Putin sente Trump e Leone XIV: Ucraina, Iran e cooperazione bilaterale al centro dei colloqui.

Si è conclusa nelle ultime ore la quarta conversazione telefonica tra il presidente russo Vladimir Putin e il presidente degli Stati Uniti Donald Trump. Lo ha reso noto Yury Ushakov, consigliere del Cremlino per gli affari internazionali, che ha definito il colloquio – durato circa 70 minuti – “costruttivo e altamente produttivo”.

L’apertura del colloquio è stata dedicata alla situazione in Ucraina. Putin ha aggiornato il leader americano sugli esiti del secondo round di negoziati diretti tra Mosca e Kiev, svoltisi a Istanbul. Secondo Ushakov, il presidente russo ha accusato il governo ucraino di aver cercato di sabotare i colloqui attraverso attacchi mirati contro civili, definendoli “atti di terrorismo” e affermando che il “regime di Kiev si è ormai trasformato in un’organizzazione terroristica”.

Nonostante le tensioni, Putin ha descritto il nuovo round di colloqui come “produttivo”, con la firma di memorandum che saranno ora analizzati dalle rispettive capitali, con l’obiettivo di proseguire il dialogo.

Tra i temi toccati, anche i recenti attacchi contro basi militari. Trump ha dichiarato di non essere stato informato da Kiev sulle operazioni delle ultime ore, confermando una certa “schizofrenia” dell’operato della parte ucraina.

Altro punto chiave del colloquio è stato lo stallo nei negoziati tra Stati Uniti e Iran sul programma nucleare. Trump avrebbe chiesto il supporto russo per riattivare il dialogo con Teheran.

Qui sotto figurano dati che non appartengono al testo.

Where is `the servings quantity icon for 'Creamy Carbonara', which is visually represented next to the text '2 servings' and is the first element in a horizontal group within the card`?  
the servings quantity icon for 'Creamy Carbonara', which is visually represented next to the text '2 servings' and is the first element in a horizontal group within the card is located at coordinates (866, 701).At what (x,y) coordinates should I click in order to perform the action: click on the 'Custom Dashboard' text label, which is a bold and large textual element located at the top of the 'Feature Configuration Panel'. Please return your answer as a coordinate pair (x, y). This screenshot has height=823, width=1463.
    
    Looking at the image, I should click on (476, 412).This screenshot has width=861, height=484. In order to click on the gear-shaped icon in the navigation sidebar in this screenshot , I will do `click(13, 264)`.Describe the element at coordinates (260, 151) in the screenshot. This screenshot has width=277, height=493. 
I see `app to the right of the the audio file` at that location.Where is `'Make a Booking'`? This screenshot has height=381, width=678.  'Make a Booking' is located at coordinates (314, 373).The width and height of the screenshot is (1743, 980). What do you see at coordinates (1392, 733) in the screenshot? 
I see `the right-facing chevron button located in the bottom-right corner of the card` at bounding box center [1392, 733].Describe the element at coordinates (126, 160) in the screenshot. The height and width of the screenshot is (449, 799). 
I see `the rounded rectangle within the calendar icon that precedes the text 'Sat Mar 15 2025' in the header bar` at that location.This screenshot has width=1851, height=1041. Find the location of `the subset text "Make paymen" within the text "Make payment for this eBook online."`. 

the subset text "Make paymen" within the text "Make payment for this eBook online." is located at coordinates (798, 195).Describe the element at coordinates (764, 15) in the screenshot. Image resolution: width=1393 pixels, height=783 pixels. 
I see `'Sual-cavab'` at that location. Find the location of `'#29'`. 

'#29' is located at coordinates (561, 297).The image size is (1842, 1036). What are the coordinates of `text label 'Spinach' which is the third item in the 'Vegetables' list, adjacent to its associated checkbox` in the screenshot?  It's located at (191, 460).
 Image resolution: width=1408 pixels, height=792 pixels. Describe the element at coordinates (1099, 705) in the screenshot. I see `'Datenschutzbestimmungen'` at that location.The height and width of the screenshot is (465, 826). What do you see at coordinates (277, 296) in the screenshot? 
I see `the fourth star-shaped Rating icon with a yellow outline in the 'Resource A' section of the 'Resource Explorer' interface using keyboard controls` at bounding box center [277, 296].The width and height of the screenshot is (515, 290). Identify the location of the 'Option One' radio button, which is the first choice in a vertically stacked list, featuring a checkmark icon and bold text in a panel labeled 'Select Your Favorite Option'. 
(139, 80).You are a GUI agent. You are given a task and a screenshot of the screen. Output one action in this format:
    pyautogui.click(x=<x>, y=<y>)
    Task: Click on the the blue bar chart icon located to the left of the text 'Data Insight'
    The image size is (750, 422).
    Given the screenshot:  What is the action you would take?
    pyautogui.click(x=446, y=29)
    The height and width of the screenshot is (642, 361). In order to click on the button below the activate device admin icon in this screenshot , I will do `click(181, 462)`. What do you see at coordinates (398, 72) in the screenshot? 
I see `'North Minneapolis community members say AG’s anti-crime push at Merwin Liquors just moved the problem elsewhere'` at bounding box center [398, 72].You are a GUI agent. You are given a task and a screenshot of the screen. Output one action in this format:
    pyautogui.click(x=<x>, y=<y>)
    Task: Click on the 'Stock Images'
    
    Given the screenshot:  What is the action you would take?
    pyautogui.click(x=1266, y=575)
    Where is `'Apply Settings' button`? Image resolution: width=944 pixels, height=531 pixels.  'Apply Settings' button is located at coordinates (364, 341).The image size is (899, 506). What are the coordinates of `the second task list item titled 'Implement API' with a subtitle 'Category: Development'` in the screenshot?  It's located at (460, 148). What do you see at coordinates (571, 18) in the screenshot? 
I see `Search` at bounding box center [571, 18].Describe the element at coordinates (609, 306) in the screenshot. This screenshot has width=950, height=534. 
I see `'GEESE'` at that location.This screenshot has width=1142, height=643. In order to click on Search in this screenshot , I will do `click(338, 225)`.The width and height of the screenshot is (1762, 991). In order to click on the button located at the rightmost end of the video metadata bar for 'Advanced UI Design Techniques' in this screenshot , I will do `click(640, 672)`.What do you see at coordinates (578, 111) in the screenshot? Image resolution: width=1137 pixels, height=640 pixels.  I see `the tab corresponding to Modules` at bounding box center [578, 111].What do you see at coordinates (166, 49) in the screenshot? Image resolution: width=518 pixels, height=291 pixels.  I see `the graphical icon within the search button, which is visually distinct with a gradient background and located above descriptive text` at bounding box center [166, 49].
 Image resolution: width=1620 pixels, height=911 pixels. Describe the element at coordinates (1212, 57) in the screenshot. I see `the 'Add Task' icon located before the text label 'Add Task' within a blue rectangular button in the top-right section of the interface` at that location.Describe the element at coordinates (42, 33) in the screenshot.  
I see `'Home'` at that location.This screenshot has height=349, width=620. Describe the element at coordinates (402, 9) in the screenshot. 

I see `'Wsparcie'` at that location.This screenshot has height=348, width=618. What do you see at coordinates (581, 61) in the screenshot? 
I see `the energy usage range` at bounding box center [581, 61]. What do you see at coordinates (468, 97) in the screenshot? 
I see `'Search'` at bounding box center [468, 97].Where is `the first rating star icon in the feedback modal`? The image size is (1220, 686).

È stato inoltre discusso il quadro mediorientale, così come la recente crisi tra India e Pakistan, che secondo quanto riferito da Mosca sarebbe stata “disinnescata grazie al diretto intervento del presidente Trump”.

Sempre ieri, il presidente russo Vladimir Putin ha avuto una conversazione telefonica con Papa Leone XIV, al quale ha rinnovato le congratulazioni per la recente elezione e gli auguri di successo nella sua missione pastorale.

Secondo il Cremlino, entrambi i leader hanno riconosciuto l’importante contributo di Papa Francesco nel rafforzamento delle relazioni tra Mosca e la Santa Sede, esprimendo l’intenzione di proseguire lungo questo cammino basato su valori spirituali condivisi e sulla difesa dei cristiani, in particolare in Medio Oriente.

Durante il colloquio, è stato affrontato anche il conflitto in Ucraina. Putin ha ribadito il suo impegno per una soluzione politica e diplomatica, insistendo sulla necessità di affrontare le cause profonde del conflitto. Ha inoltre illustrato i risultati del secondo round di negoziati con Kiev a Istanbul, soffermandosi sull’accordo per lo scambio di prigionieri e il rimpatrio delle salme dei soldati.

Putin ha ringraziato il Pontefice per la disponibilità del Vaticano a offrire un contributo umanitario “depoliticizzato” nella gestione della crisi, sottolineando l’impegno russo per il ricongiungimento dei bambini con le loro famiglie.

Infine, il presidente russo ha espresso preoccupazione per le pressioni del governo ucraino sulla Chiesa ortodossa russa e ha auspicato una maggiore azione del Vaticano in difesa della libertà religiosa in Ucraina.